What to produce: Copy every line of the listing below word for word, leaving out the pictures.
──────── Task input
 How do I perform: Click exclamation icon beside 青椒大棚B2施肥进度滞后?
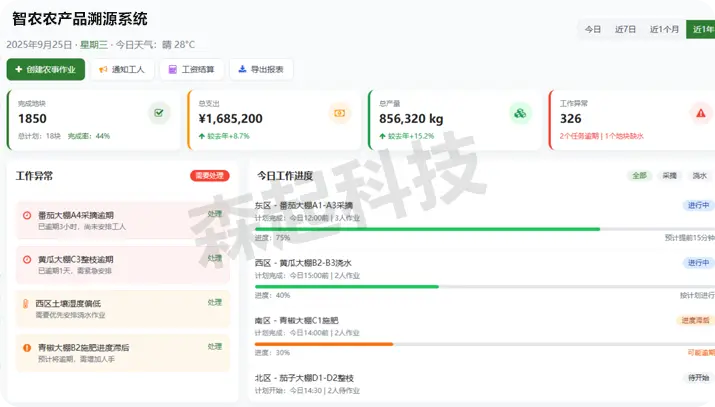(x=27, y=347)
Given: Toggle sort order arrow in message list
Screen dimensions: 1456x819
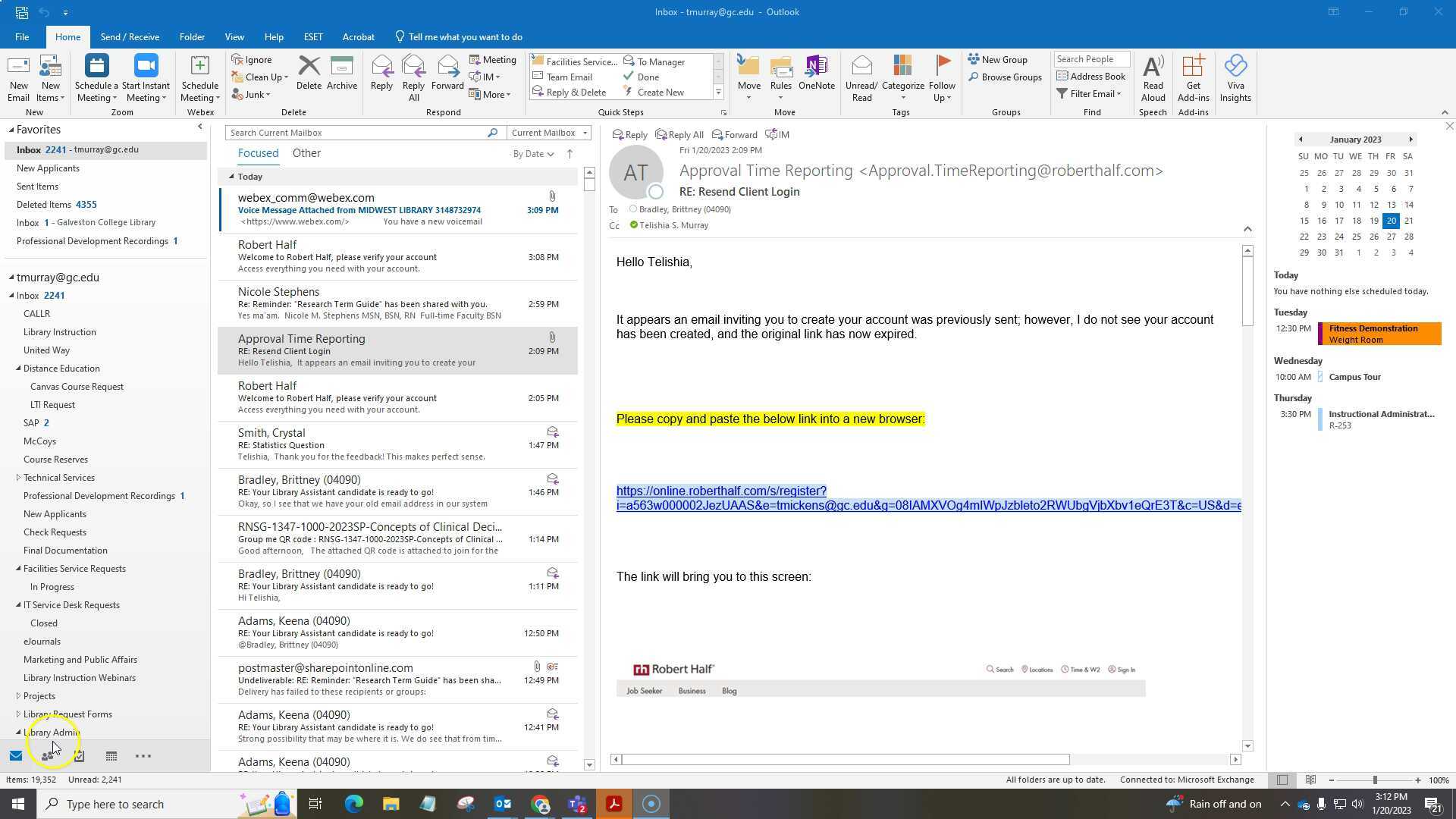Looking at the screenshot, I should (570, 154).
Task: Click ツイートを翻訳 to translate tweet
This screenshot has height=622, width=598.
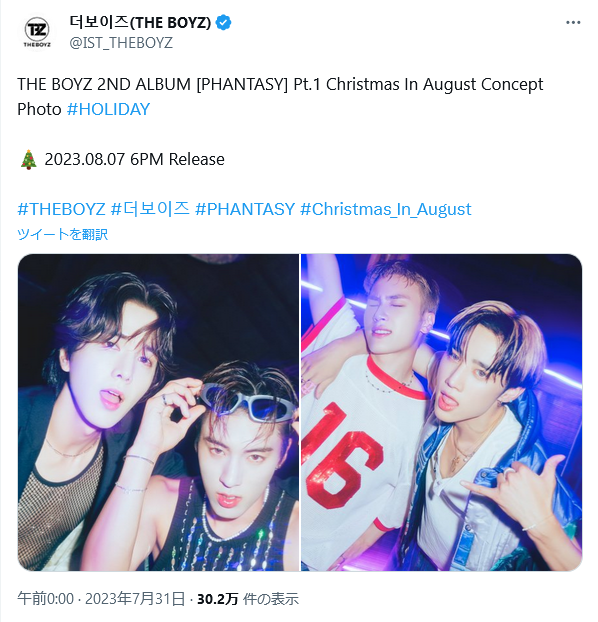Action: point(63,234)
────────────────
Exercise response:
 How do I perform: Click exclamation icon beside 青椒大棚B2施肥进度滞后?
(x=27, y=347)
Given: Toggle sort order arrow in message list
Screen dimensions: 1456x819
Looking at the screenshot, I should (570, 154).
Task: Click ツイートを翻訳 to translate tweet
This screenshot has height=622, width=598.
Action: point(63,234)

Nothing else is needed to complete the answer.